## What to work on
Exactly as they appear, set down all of the records.

## Task inputs
::::::::::

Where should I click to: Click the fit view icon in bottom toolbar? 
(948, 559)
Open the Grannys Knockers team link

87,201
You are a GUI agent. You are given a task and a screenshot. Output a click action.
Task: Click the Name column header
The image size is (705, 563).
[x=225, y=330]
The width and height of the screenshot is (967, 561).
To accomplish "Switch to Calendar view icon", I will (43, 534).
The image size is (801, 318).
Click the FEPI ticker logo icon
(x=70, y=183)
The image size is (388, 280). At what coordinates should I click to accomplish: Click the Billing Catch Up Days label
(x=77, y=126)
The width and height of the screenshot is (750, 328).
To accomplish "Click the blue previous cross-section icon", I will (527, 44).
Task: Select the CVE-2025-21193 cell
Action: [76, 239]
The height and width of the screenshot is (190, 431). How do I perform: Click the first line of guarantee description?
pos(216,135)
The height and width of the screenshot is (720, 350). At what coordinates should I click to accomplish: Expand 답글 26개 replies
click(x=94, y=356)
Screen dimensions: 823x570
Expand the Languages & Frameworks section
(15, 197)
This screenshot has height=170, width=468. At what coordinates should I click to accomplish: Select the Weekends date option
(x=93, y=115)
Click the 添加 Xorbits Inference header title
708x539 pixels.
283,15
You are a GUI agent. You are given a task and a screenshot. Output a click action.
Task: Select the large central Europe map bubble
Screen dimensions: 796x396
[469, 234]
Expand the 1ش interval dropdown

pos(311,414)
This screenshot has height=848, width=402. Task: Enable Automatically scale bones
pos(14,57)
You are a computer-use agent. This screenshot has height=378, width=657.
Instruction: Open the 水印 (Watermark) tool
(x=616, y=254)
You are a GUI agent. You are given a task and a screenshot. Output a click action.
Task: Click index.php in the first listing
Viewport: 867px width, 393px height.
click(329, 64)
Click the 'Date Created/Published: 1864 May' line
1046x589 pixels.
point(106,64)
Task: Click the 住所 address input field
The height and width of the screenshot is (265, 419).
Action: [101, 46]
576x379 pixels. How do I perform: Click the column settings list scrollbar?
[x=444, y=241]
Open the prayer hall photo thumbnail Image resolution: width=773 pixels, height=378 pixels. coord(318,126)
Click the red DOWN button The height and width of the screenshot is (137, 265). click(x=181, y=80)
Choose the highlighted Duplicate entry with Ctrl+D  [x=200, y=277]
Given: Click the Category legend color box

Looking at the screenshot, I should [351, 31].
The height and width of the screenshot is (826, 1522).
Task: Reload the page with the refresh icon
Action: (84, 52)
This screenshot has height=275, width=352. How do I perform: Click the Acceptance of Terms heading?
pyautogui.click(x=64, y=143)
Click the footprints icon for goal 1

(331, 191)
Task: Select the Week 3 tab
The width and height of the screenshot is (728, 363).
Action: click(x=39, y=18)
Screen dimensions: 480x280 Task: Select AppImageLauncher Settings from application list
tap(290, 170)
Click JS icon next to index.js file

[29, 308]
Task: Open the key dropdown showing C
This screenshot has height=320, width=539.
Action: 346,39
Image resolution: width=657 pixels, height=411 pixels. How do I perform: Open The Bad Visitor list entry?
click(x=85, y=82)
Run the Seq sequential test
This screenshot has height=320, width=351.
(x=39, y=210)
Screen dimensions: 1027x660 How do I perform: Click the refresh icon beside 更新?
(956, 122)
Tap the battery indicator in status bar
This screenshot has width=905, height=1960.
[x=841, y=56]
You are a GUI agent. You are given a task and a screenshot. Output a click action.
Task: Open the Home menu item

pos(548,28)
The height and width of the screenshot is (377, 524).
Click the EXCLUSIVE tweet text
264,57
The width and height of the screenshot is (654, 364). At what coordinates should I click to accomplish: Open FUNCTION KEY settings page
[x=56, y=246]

::::::::::

## Your solution
Where should I click to: Click the fit view icon in bottom toolbar? 
(948, 559)
Open the Grannys Knockers team link

87,201
You are a GUI agent. You are given a task and a screenshot. Output a click action.
Task: Click the Name column header
The image size is (705, 563).
[x=225, y=330]
The width and height of the screenshot is (967, 561).
To accomplish "Switch to Calendar view icon", I will (43, 534).
The image size is (801, 318).
Click the FEPI ticker logo icon
(x=70, y=183)
The image size is (388, 280). At what coordinates should I click to accomplish: Click the Billing Catch Up Days label
(x=77, y=126)
The width and height of the screenshot is (750, 328).
To accomplish "Click the blue previous cross-section icon", I will (527, 44).
Task: Select the CVE-2025-21193 cell
Action: [76, 239]
The height and width of the screenshot is (190, 431). How do I perform: Click the first line of guarantee description?
pos(216,135)
The height and width of the screenshot is (720, 350). At what coordinates should I click to accomplish: Expand 답글 26개 replies
click(x=94, y=356)
Screen dimensions: 823x570
Expand the Languages & Frameworks section
(15, 197)
This screenshot has height=170, width=468. At what coordinates should I click to accomplish: Select the Weekends date option
(x=93, y=115)
Click the 添加 Xorbits Inference header title
708x539 pixels.
283,15
You are a GUI agent. You are given a task and a screenshot. Output a click action.
Task: Select the large central Europe map bubble
Screen dimensions: 796x396
[469, 234]
Expand the 1ش interval dropdown

pos(311,414)
This screenshot has height=848, width=402. Task: Enable Automatically scale bones
pos(14,57)
You are a computer-use agent. This screenshot has height=378, width=657.
Instruction: Open the 水印 (Watermark) tool
(x=616, y=254)
You are a GUI agent. You are given a task and a screenshot. Output a click action.
Task: Click index.php in the first listing
Viewport: 867px width, 393px height.
click(329, 64)
Click the 'Date Created/Published: 1864 May' line
1046x589 pixels.
point(106,64)
Task: Click the 住所 address input field
The height and width of the screenshot is (265, 419).
Action: [101, 46]
576x379 pixels. How do I perform: Click the column settings list scrollbar?
[x=444, y=241]
Open the prayer hall photo thumbnail Image resolution: width=773 pixels, height=378 pixels. coord(318,126)
Click the red DOWN button The height and width of the screenshot is (137, 265). click(x=181, y=80)
Choose the highlighted Duplicate entry with Ctrl+D  [x=200, y=277]
Given: Click the Category legend color box

Looking at the screenshot, I should [351, 31].
The height and width of the screenshot is (826, 1522).
Task: Reload the page with the refresh icon
Action: (84, 52)
This screenshot has height=275, width=352. How do I perform: Click the Acceptance of Terms heading?
pyautogui.click(x=64, y=143)
Click the footprints icon for goal 1

(331, 191)
Task: Select the Week 3 tab
The width and height of the screenshot is (728, 363).
Action: click(x=39, y=18)
Screen dimensions: 480x280 Task: Select AppImageLauncher Settings from application list
tap(290, 170)
Click JS icon next to index.js file

[29, 308]
Task: Open the key dropdown showing C
This screenshot has height=320, width=539.
Action: 346,39
Image resolution: width=657 pixels, height=411 pixels. How do I perform: Open The Bad Visitor list entry?
click(x=85, y=82)
Run the Seq sequential test
This screenshot has height=320, width=351.
(x=39, y=210)
Screen dimensions: 1027x660 How do I perform: Click the refresh icon beside 更新?
(956, 122)
Tap the battery indicator in status bar
This screenshot has width=905, height=1960.
[x=841, y=56]
You are a GUI agent. You are given a task and a screenshot. Output a click action.
Task: Open the Home menu item

pos(548,28)
The height and width of the screenshot is (377, 524).
Click the EXCLUSIVE tweet text
264,57
The width and height of the screenshot is (654, 364). At what coordinates should I click to accomplish: Open FUNCTION KEY settings page
[x=56, y=246]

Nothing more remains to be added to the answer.